Report each line of the records that contains the word "screenshot", copying every such line in full.

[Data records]
■ ■ ■ ■
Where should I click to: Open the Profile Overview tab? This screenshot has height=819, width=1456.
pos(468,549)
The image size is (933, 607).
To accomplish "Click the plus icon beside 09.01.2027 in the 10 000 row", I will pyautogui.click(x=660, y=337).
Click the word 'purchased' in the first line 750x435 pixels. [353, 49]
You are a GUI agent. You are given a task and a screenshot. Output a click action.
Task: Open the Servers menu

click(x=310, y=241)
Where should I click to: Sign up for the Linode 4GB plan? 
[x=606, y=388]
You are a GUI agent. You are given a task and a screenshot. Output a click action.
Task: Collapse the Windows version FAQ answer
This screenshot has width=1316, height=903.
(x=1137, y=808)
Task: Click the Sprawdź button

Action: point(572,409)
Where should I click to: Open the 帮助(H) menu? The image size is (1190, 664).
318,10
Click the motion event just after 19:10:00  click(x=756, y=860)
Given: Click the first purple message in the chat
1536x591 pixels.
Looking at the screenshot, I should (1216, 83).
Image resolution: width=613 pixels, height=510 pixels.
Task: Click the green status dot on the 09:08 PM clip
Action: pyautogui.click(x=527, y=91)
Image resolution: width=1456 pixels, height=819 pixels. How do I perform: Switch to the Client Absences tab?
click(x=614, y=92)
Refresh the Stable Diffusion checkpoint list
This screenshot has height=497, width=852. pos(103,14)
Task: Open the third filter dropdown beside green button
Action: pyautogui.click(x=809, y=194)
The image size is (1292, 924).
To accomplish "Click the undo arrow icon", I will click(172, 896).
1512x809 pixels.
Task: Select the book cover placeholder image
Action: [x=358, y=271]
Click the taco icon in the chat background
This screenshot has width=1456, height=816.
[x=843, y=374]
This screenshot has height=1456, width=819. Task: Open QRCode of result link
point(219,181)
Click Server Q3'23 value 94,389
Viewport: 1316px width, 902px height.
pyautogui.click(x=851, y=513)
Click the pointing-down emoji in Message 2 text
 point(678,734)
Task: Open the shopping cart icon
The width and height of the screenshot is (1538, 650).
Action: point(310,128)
■ ■ ■ ■
» **Solution below**:
Where should I click to: Open the Profile Overview tab? This screenshot has height=819, width=1456.
You are a GUI agent. You are given a task and a screenshot. Output a click action.
You are a GUI agent. You are given a task and a screenshot. Output a click action.
This screenshot has width=1316, height=903.
Looking at the screenshot, I should (1216, 83).
This screenshot has height=497, width=852. pos(103,14)
This screenshot has width=1456, height=816.
This screenshot has height=1456, width=819. Task: Open QRCode of result link
The width and height of the screenshot is (1538, 650).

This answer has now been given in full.